Miranda v. National Medical Care, Inc.

Appeal from a decision of the Workmen’s Compensation Board, filed April 11, 1975. The sole issue on this appeal is the method used by the board to determine the claimant’s average weekly wage. The claimant was regularly employed five days a week as a learning consultant at a $3,000 annual salary at a parochial school. On Saturdays she worked as a dialysis technician at a daily wage of $38 for the appellant employer herein. While in the course of her employment as a technician, claimant contracted a disabling occupational disease which precluded her from working in either capacity. The claimant’s concurrent dual employment as a dialysis technician and as a learning consultant were dissimilar and, therefore, in computing the rate of her compensation benefit, her average weekly wage as well as her subsequent earning capacity must be based on her earnings in the employment where she contracted the disabling hepatitis (as dialysis technician). The referee multiplied the sum of $38 which claimant earned on Saturdays by 200 and divided by 52 to arrive at an average weekly wage of $146.15 (Workmen’s Compensation Law, § 14, subd 4). Therefore, the referee concluded that claimant was entitled to a temporary total disability at the maximum rate of $95 a week (Workmen’s Compensation Law, § 15, subd 6, par [b]).

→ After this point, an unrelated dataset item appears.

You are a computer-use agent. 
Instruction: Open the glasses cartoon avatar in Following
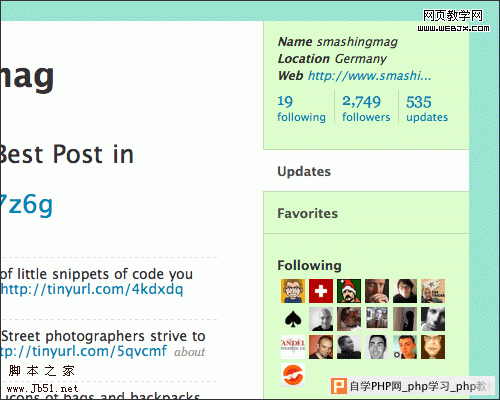coord(293,291)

The average annual earnings used by the board for the purpose of computing her compensation benefits thus exceeded the total amount of wages that claimant actually received from both jobs. The anomalous and apparently inequitable result arising under these circumstances has heretofore been considered and affirmed by the Court of Appeals (Matter of Stallone v Liebmann Breweries, 12 AD2d 716, affd 10 NY2d 907). Appellants herein urge the claimant limited her participation in the labor market and thus would be an exception to the rules set forth in Matter of Stallone (supra). We have considered the record herein in this case of dual and dissimilar employment and find that there was no voluntary limitation of employment by the claimant (.Matter of Marlin v Y & N *963Cab Corp., 17 AD2d 876; Matter of Ednie v Five Star Beverage Co., 16 AD2d 845). We are constrained by the authority of Matter of Stallone (supra) to affirm the board. Decision affirmed, with costs to the Workmen’s Compensation Board against the employer and its insurance carrier. Greenblott, J. P., Mahoney, Main, Larkin and Mikoll, JJ., concur.